** Instructions for the task **
Your task is to copy every line of the records below that contains "number".

** Dataset excerpts **
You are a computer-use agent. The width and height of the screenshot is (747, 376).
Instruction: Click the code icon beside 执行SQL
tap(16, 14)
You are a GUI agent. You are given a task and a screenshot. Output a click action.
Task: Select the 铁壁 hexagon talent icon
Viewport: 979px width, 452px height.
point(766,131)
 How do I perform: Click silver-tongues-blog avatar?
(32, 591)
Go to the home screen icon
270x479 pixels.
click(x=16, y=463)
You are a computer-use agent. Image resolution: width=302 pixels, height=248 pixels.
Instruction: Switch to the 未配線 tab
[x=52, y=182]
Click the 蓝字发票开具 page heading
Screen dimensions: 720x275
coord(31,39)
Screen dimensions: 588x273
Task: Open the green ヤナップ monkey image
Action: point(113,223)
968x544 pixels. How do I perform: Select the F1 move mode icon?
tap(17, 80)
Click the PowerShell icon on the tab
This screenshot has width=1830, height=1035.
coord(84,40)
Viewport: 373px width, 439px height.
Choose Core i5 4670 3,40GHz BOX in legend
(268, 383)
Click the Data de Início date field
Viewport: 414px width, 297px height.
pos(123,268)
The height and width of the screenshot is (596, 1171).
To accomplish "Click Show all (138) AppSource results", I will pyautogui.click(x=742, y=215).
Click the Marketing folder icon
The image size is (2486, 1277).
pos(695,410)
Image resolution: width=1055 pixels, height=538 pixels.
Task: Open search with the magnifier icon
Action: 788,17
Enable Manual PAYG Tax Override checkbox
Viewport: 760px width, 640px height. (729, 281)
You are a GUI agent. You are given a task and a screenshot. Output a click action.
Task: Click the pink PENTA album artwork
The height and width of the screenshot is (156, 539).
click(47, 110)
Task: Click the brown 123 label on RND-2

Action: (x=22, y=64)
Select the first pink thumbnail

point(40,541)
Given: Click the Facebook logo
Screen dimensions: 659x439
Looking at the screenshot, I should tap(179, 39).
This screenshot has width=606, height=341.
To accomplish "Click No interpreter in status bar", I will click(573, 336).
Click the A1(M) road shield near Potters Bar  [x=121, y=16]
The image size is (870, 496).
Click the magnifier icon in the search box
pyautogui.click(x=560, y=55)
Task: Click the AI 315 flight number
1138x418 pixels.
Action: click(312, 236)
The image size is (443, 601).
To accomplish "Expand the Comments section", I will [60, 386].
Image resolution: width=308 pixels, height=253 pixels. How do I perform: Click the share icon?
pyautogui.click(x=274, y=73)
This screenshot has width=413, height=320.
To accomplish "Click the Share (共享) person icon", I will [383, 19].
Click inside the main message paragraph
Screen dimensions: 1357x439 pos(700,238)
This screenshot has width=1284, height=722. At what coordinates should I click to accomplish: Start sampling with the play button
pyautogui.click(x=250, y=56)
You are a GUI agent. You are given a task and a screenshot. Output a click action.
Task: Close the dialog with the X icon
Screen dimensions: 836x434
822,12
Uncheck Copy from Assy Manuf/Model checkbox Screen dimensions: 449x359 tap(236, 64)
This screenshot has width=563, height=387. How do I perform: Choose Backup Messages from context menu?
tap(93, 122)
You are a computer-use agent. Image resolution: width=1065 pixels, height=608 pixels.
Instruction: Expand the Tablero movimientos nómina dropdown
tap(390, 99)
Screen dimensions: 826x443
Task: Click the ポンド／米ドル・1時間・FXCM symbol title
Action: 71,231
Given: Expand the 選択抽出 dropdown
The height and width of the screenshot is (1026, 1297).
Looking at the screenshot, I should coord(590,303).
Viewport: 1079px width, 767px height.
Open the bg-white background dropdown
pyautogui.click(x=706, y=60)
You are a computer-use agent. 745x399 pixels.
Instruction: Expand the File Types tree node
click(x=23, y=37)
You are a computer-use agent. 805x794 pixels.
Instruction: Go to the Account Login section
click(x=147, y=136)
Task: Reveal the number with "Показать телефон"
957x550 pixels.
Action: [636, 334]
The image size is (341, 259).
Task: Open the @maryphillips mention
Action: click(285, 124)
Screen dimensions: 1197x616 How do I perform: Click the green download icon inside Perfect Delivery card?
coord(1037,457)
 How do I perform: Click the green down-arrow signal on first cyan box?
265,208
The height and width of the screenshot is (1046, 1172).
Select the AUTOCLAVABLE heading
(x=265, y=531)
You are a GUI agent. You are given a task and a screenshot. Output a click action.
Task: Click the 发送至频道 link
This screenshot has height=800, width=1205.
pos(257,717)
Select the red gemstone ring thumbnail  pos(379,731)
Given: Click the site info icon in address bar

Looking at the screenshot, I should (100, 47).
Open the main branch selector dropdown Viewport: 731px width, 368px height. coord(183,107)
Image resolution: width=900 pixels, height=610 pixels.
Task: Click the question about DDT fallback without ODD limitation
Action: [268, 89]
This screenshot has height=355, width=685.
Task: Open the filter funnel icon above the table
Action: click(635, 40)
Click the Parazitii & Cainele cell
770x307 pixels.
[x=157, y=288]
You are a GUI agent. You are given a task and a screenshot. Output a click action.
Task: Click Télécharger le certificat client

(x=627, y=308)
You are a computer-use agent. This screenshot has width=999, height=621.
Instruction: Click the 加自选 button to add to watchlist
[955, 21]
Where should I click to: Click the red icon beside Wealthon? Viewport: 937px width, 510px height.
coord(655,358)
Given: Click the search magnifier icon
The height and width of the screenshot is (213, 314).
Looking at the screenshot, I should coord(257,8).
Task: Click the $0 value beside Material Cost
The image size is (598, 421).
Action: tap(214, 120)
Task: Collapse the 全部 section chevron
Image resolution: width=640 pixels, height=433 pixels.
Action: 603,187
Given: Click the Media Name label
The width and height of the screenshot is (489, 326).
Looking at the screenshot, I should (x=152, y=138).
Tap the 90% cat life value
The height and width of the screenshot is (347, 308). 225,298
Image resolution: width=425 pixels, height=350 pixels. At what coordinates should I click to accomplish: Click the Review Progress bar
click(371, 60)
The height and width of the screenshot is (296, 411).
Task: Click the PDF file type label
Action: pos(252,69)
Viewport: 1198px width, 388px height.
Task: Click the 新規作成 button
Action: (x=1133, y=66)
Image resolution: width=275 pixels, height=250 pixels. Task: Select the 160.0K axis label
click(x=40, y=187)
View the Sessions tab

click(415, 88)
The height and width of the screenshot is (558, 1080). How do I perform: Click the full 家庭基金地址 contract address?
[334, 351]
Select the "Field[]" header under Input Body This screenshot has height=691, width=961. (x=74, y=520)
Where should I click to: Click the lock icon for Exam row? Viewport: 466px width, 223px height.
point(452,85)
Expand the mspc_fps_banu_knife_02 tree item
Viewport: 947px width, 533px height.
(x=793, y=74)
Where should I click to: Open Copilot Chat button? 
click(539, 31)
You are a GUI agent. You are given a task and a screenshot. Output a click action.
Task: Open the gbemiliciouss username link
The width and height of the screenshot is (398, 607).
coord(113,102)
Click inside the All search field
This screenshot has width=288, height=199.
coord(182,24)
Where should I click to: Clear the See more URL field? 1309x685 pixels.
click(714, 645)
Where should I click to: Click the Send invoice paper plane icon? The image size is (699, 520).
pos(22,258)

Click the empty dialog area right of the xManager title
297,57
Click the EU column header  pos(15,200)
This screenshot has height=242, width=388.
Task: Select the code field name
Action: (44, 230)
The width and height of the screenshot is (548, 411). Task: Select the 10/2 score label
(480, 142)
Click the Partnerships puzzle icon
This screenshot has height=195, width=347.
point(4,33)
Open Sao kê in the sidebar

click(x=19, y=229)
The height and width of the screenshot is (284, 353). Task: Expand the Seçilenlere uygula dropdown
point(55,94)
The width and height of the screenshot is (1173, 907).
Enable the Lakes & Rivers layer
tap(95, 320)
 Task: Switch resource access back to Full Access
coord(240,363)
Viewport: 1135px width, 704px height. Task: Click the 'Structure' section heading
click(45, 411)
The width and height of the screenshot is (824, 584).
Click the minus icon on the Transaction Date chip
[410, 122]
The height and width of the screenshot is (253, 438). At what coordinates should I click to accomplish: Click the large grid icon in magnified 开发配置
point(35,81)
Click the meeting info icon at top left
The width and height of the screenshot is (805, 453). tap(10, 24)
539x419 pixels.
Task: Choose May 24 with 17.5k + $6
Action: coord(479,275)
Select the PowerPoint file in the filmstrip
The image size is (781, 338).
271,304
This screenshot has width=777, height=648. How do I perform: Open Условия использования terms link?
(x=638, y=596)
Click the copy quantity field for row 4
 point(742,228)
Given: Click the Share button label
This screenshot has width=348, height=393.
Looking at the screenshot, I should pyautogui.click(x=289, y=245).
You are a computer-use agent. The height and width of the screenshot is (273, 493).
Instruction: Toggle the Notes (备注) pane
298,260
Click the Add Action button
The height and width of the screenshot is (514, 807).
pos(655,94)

** Exercise result **
Task: Click the AI 315 flight number
Task: Reveal the number with "Показать телефон"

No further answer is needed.